> EXTRAIT DE PAGE
De cette réflexion ont émergé, à la fin des années 1960, deux courants - complémentaires ou opposés - : celui de "psychothérapie institutionnelle" et celui de la "sectorisation psychiatrique" visant à travailler hors les murs. Aujourd'hi chaque secteur possède une équipe de psychiatres, d'infirmiers(ières), d'assistants(tes) sociaux(ales) et d'intervenants plasticiens. Désormais, artistes et malades mentaux se fréquentent dans le cadre d'ateliers. L'art porterait-il remède à la folie ?
La curiosité, l'intérêt scientifique s'étaient déjà tournés vers cet autre radical que semblait constituer les expressions propres de la maladie. On voulait considérer l'art des malades mentaux comme la parole de cette altérité, peut-être révélatrice de l'inconscient. On ne saurait certes isoler les oeuvres du rapport entre médecin et malade, ni de l'institution dans laquelle elles se situent. Mais, à en juger, d'une part par la créativité et la spontanéité dont font preuve les patients dans l'exécution de leurs ouvrages et, d'autre part, par la banalisation du déraisonnable dans l'art contemporain, il semblerait que les frontières entre ce qui était convenu d'appeler "art des fous" et ce que l'on déterminait comme oeuvre d'art n'aient plus lieu d'être.
Aussi, en dépit des études psycho-sociologiques de l'environnement psychiatrique, de l'approche sémiologique des oeuvres et des notions psychanalytiques venant complexifier et diversifier toute vision de l'art des malades mentaux, il nous est permis de douter de la valeur symptomatologique attribuée à de telles productions. Le diagnostic d'une maladie ou la mise en place d'une grille pathologique d'après les caractéristiques stylistiques d'un dessin représenterait un leurre.
Dans son Histoire de la folie à l'âge classique (1972), Michel Foucault écrivait : "Ruse et nouveau triomphe de la folie : ce monde qui croit la mesurer, la justifier par la psychologie, c'est devant elle qu'il doit se justifier, puisque dans son effort et ses débats, il se mesure à la démesure d'oeuvres comme celles de Nietzsche, de Van Gogh, d'Artaud. Et rien en lui, surtout pas ce qu'il peut connaître de la fole, ne l'assure que ces oeuvres de folie le justifient."
La manière purement clinique d'envisager la création plastique des malades mentaux ne peut qu'exclure la connaissance du fait artistique. Certains ne lisent-ils pas dans la vie et l'oeuvre de Van Gogh la schizophrénie, alors que d'autres le définissent par l'épilepsie ? De telles discussions nous obligent à revoir cette notion d'art des malades mentaux et à émettre quelques réserves. Car, souvenons-nous que Le Parmesan, Goya, Géricault ou Camille Claudel, figures majeures de l'histoire de l'art, ont présenté à un moment donné de leur existence des symptômes pathologiques. Quant aux oeuvres de Picasso, nous y verrions volontiers la manifestation des formes de la démence que celle du génie !

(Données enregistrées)
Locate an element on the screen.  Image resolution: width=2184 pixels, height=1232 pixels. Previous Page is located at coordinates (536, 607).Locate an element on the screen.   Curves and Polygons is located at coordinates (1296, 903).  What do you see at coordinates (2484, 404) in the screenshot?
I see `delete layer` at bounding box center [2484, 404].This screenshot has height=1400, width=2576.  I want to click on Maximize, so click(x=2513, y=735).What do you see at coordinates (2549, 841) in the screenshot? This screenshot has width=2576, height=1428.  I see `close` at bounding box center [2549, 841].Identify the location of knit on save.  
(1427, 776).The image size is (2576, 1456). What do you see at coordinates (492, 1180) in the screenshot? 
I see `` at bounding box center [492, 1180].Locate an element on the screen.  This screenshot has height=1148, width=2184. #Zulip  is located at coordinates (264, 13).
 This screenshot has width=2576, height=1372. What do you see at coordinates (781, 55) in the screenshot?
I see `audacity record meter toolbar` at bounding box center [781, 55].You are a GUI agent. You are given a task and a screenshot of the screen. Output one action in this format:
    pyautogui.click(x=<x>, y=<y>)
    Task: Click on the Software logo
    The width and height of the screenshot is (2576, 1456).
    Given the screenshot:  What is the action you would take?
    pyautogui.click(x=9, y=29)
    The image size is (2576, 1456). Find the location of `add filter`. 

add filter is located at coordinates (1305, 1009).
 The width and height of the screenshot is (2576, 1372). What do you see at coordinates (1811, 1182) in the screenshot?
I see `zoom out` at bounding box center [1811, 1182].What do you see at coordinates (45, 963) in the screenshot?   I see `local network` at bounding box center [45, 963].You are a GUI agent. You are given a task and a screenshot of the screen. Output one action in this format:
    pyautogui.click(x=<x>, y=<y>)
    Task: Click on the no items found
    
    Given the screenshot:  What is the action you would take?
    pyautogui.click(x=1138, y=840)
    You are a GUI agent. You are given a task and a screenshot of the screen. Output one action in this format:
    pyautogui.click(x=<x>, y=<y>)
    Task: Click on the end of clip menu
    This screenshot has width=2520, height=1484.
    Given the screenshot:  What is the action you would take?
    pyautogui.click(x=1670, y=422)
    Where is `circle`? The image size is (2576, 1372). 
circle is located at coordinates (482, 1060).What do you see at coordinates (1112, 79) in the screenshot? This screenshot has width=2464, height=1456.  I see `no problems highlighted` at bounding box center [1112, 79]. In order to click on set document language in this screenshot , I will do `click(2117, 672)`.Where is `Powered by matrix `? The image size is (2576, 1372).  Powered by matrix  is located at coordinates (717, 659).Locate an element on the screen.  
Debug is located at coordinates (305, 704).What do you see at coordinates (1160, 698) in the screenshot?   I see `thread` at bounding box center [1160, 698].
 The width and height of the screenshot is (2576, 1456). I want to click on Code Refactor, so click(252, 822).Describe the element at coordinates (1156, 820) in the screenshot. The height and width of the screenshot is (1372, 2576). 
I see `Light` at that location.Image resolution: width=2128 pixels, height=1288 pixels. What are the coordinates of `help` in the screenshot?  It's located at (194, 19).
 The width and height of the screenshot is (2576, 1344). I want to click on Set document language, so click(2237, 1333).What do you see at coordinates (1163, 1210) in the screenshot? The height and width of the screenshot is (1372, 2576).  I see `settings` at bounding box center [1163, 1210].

> CONSIGNE À SUIVRE
Transcrivez mot pour mot, dans l'extrait sur l'art des malades mentaux, tout le passage allant de « La manière purement » jusqu'à « celle du génie ! ». Les lignes reproduites ici n'ont aucun rapport avec l'extrait sur l'art des malades mentaux.

> VOTRE RÉPONSE
La manière purement clinique d'envisager la création plastique des malades mentaux ne peut qu'exclure la connaissance du fait artistique. Certains ne lisent-ils pas dans la vie et l'oeuvre de Van Gogh la schizophrénie, alors que d'autres le définissent par l'épilepsie ? De telles discussions nous obligent à revoir cette notion d'art des malades mentaux et à émettre quelques réserves. Car, souvenons-nous que Le Parmesan, Goya, Géricault ou Camille Claudel, figures majeures de l'histoire de l'art, ont présenté à un moment donné de leur existence des symptômes pathologiques. Quant aux oeuvres de Picasso, nous y verrions volontiers la manifestation des formes de la démence que celle du génie !